Rewrite everything from the row beginning "Identify the location" down through the end of the rows below, replacing "screenshot" with "screen capture" and leaving all else unchanged.

(Stored data)
--------

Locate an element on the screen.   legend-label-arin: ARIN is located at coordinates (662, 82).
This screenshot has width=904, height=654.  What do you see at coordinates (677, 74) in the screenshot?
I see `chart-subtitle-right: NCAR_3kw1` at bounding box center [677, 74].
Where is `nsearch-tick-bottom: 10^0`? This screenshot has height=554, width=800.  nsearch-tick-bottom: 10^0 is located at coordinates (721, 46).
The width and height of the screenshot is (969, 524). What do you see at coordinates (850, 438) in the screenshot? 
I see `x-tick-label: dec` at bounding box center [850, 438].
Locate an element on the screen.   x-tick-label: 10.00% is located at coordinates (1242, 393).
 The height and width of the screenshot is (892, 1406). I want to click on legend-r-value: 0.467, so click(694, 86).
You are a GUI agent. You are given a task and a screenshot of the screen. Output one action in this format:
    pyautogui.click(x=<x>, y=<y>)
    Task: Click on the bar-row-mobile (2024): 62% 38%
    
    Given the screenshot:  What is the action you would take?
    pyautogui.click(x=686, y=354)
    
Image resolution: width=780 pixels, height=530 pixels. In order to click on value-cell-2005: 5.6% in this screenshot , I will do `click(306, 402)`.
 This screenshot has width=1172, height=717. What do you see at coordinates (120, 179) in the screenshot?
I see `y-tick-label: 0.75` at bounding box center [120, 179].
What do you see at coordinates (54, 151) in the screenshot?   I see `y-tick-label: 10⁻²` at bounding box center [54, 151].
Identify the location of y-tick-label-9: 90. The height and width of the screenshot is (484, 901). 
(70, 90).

--------

▶ [Task answer]
Identify the location of y-tick-label-9: 90. The height and width of the screen capture is (484, 901). 
(70, 90).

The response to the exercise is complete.